You are public, not private

Phone records are public information; many companies do data mining, plus every time you use a "loyalty" card you are giving away your privacy. Ever read a HIPAA compliance statement? Everyone but the janitor gets your information--same with credit card agreements. Librarians know what books you've checked out (even 25 years ago we knew which professor had what in his office at just a glance). There's a GPS thing in your smart phone. PRISM seems to be the item in question. It is beyond what the Patriot Act allowed--and many Republicans left Bush because they didn't like the Patriot Act. Many in the government have decided it is illegal, but I'm guessing half of Congress haven't read the Act.

A 29 year old high school drop out says NO to PRISM, flees to China, and we have no idea what he might reveal tomorrow that hurts our security.
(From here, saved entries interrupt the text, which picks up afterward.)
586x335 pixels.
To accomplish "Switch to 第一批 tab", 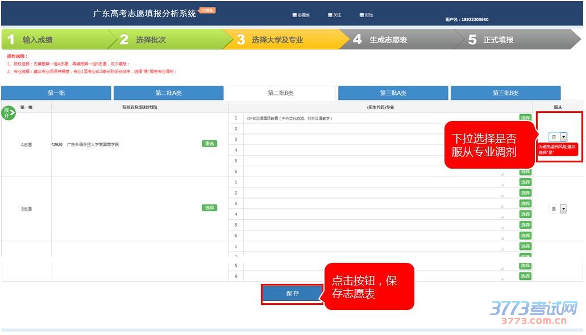I will tap(56, 93).
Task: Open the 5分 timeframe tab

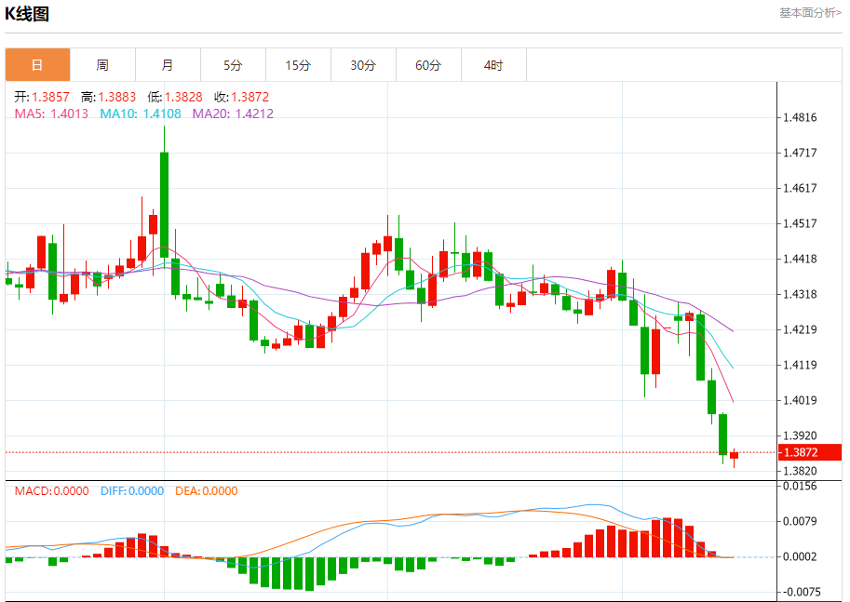Action: 233,65
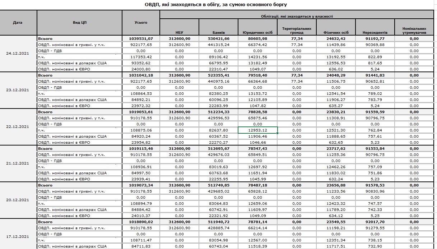Click the total value 1039531,07
This screenshot has width=437, height=249.
[x=141, y=38]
I don't call him a hero, I call him a traitor. I also think a President who calls Ft. Hood "work place violence," but thinks PRISM is our security against terrorists, is really screwed up. PRISM didn't find the Tsarnaev brothers, or even Edward Snowden and even the fact they gave him a job, any job, makes the NSA look pretty ineffective.

http://www.slate.com/blogs/future_tense/2013/06/09/edward_snowden_why_did_the_nsa_whistleblower_have_access_to_prism_and_other.html

The author of the Patriot Act says it was not intended for data mining. PRISM goes far beyond the original intention. That said, Snowden broke the law. And what about our Congress? Do they break the law by not knowing what is in the Act? Is it like Obamacare--they just don't bother to read it? Obama is defending the actions of the NSA which is violating the intent of the law.